WHAT TO DO
Extract the lines that begin at the one containing "Find the location" and end with the one containing "The image size", including both, and reproduce them verbatim.

EXCERPTED DATA
=======

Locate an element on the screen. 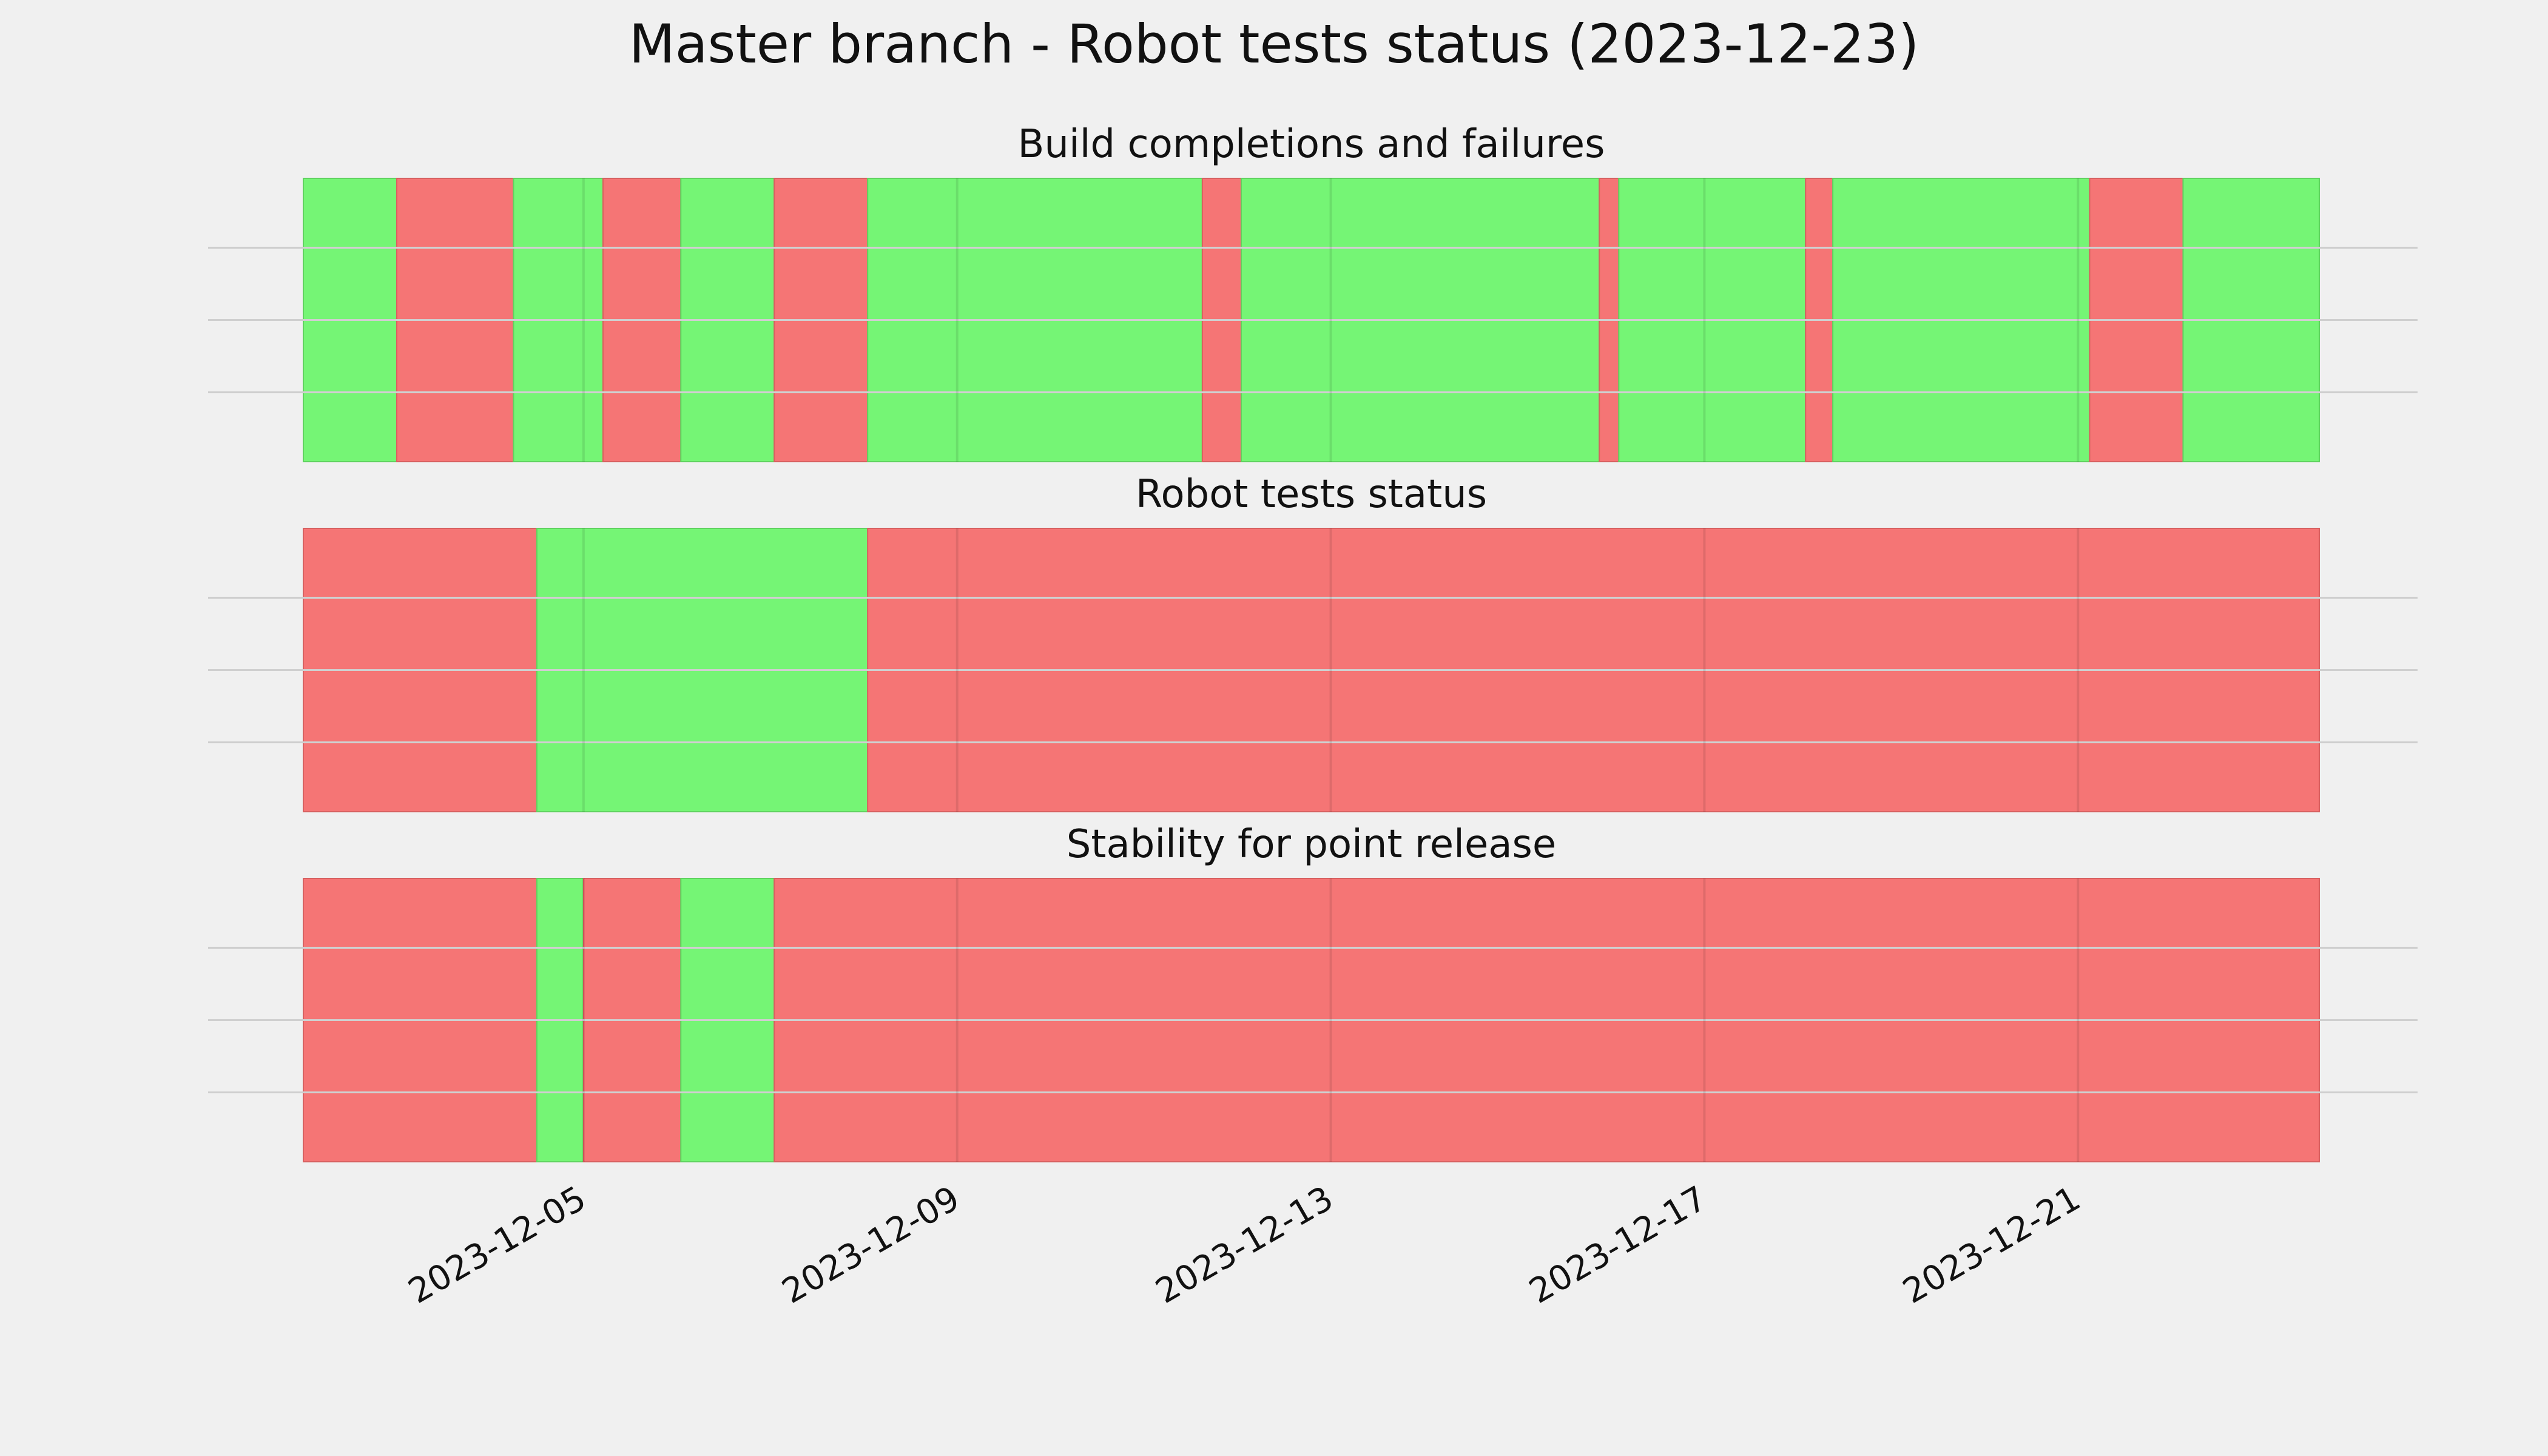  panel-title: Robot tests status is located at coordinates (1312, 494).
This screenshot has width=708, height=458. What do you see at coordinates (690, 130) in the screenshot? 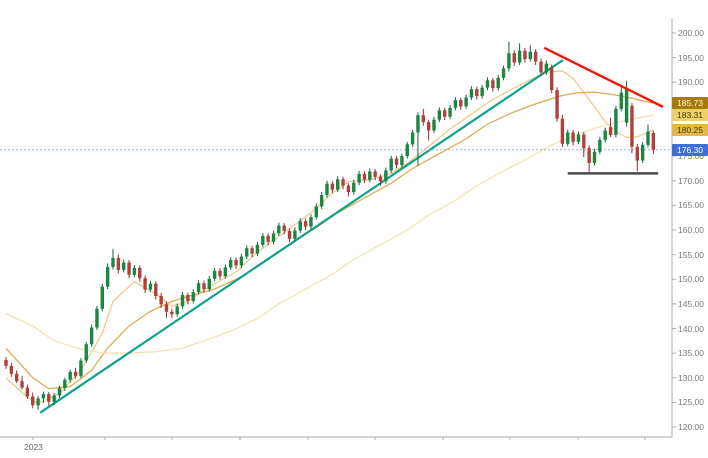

=======

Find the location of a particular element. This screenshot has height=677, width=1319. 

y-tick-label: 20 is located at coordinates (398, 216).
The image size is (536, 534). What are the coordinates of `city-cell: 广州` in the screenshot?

=======

WRITTEN SOLUTION
Find the location of a particular element. This screenshot has height=677, width=1319. 

y-tick-label: 20 is located at coordinates (398, 216).
The image size is (536, 534). What are the coordinates of `city-cell: 广州` in the screenshot?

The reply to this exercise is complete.